## ABOUT THIS TASK
Retype exactly what appears below from the line containing "This screenshot has height=573, width=2067." down to the line containing "Task: Open FAU (1 0 0) Convergence.xcd file", keeping both end lines. Do not include pictures.

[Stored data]

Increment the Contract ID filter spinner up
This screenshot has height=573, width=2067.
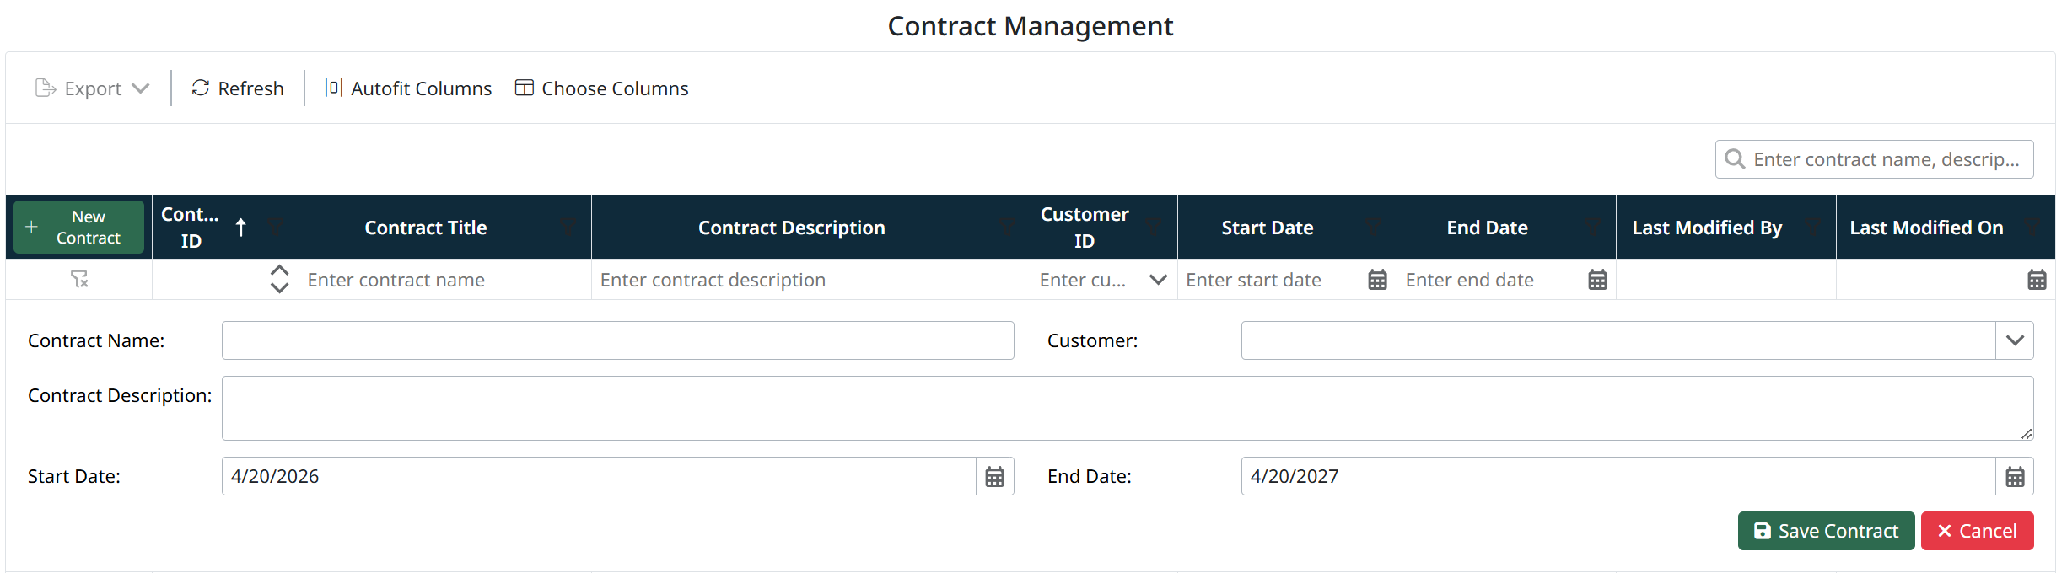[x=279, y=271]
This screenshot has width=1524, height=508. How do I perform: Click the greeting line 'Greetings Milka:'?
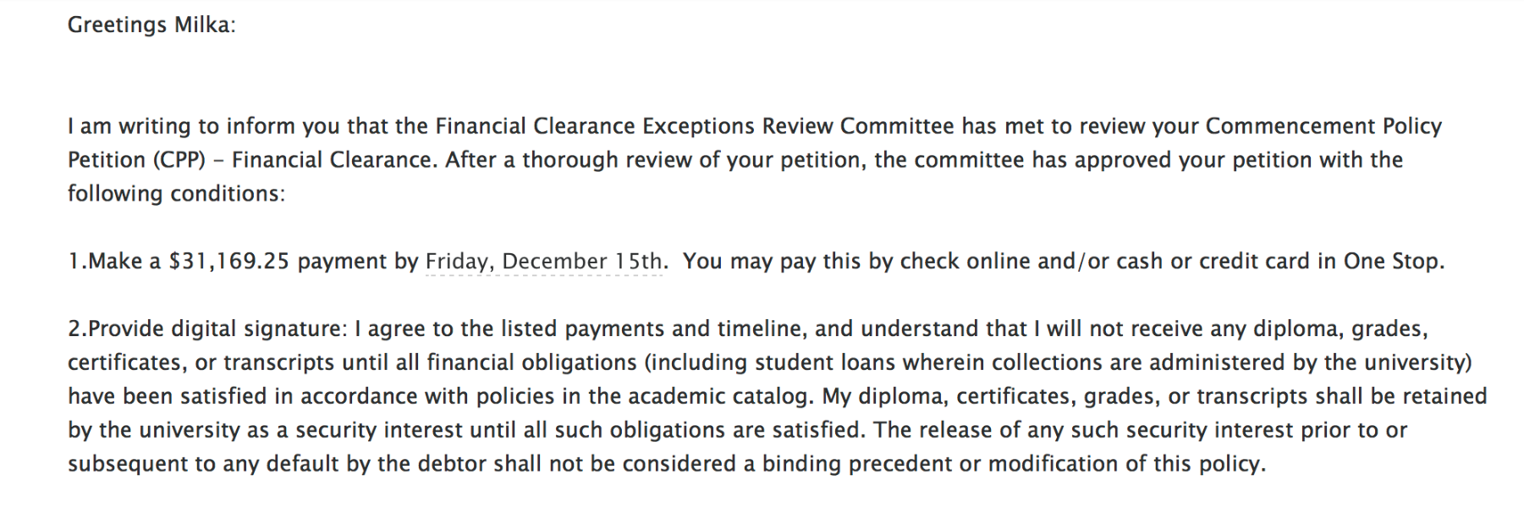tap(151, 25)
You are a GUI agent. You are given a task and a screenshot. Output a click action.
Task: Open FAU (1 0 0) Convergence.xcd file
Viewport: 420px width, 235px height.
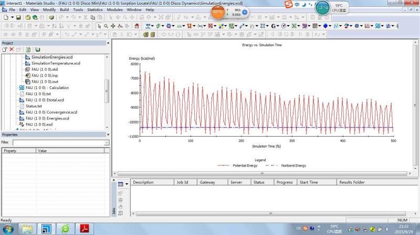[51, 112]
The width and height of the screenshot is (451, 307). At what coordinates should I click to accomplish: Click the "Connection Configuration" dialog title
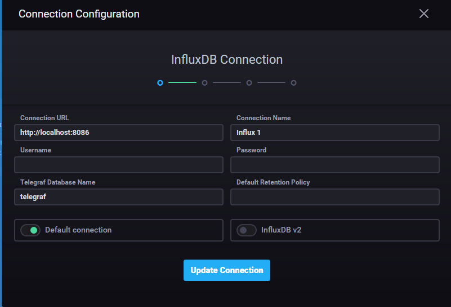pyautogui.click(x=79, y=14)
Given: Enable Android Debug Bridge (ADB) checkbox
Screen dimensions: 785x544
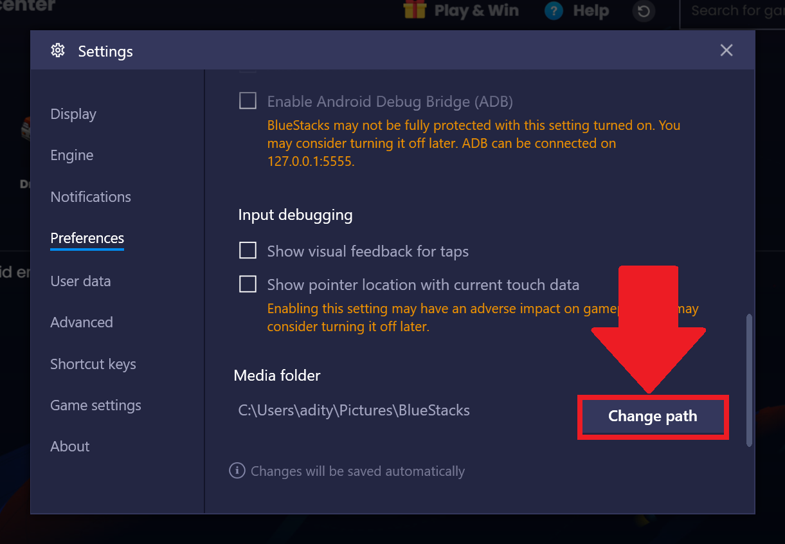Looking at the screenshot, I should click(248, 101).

## TASK OUTPUT
This screenshot has height=573, width=2067.
[x=279, y=271]
This screenshot has width=1524, height=508. How do I perform: Click the greeting line 'Greetings Milka:'?
tap(151, 25)
You are a GUI agent. You are given a task and a screenshot. Output a click action.
Task: Open FAU (1 0 0) Convergence.xcd file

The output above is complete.